The researchers were able to spot the fish from Valleparathodu, near Poochippara from the Kunthi River which is a tributary of Bharathappuzha, a major river in the state. According to the study, this habitat is a high altitude stream which is usually inhabited by other fishes like Mesonoemacheilus remadevii, Homaloptera pillai, Bhavania australis and Garra menoni.

Genus Balitora consists of 11 to 12 species of fishes so far among which two were reported from Kerala. The new species discovery makes the Balitora strength in state to three.

Conservation Significance of Western Ghats Rivers
The identification and description of B. Jalpalli from Western Ghats comes on close heels to a similar species discovery from Krishna River, yet another major river in Western Ghats. Researchers have identified and described another species of Balitora - Balitora Laticuda - from Krishna River in 2012. These new discoveries point out to the rich but unexplored aquatic fauna of Western Ghats Rivers and the exigency to conserve the freshwater ecosystem in the region.

However, habitat destruction is rampant in Western Ghats Rivers due to anthropogenic pressure. According to the study, immediate conservation efforts and taxonomic explorations should be carried out in the area to unearth the unraveled marvels of biodiversity here. “The description of one more species of freshwater fish from the Western Ghats reiterate our views that the ichthyofauna of the region continues to be poorly known and is in need of increased exploratory surveys and associated taxonomic research”, say the researchers.

Rajeev Raghavan and Anvar Ali of Conservation Research Group (CRG), St. Albert’s College, Kochi,
Josin Tharian of Laboratory for Systematics and Conservation, Department of Zoology, St. John’s College, Anchal, Shrikant Jadhav, Zoological Survey of India (ZSI) and Neelesh Dahanukar of Indian Institute of Science Education and Research (IISER) co-authored the paper in the Journal of Threatened Taxa..


  1. this is a beautiful creature !! amazed !!first timer on your blog but looks like I will have to frequent your blog !! very nice post ! indeed if they are a discovery today it means the area has unexplored !!

    1. Hi mysay,

      Thanks for the comment. Interestingly, even new species discoveries are getting reported from explored areas too. For instance, last year scientists have reported a another new fish species from Krishna River in Western Ghats. However, the fish was known to the tribes and was used by them.
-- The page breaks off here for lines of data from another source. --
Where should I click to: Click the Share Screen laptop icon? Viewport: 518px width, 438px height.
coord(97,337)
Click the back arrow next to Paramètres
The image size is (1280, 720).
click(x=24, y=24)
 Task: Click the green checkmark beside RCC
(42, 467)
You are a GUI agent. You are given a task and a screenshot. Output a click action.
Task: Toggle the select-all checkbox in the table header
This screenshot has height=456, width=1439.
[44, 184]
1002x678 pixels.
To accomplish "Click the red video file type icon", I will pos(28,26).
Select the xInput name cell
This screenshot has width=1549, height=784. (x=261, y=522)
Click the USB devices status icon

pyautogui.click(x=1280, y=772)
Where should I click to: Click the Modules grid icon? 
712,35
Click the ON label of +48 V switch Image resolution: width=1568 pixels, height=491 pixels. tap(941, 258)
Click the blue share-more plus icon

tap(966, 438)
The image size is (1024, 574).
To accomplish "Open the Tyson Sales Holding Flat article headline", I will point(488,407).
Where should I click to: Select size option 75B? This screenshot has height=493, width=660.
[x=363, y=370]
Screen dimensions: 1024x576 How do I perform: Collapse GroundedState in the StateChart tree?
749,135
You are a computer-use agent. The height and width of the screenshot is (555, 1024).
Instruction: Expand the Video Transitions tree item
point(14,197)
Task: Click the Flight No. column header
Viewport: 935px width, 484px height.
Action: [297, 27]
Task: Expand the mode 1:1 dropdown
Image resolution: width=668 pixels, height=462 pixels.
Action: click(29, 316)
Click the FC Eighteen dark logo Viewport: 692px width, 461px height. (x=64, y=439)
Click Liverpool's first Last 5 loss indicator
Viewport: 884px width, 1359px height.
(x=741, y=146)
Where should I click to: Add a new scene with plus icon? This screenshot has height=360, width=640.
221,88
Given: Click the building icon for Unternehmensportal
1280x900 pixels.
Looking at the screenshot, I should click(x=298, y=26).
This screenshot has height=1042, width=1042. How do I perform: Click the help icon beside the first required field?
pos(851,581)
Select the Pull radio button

It was just unknown to science, that's all.

  2. Thank you first for promoting my post and then more for sharing this new information. i remember balli in Tamil for lizard and it was enjoyable for me as well as educating.
    Jalpalli and yes if we blot out the fins it does resemble a lizard.

    1. Shivani,

      Thanks for the comment. It is often interesting to look at the way taxonomists name newly identified organisms and plants.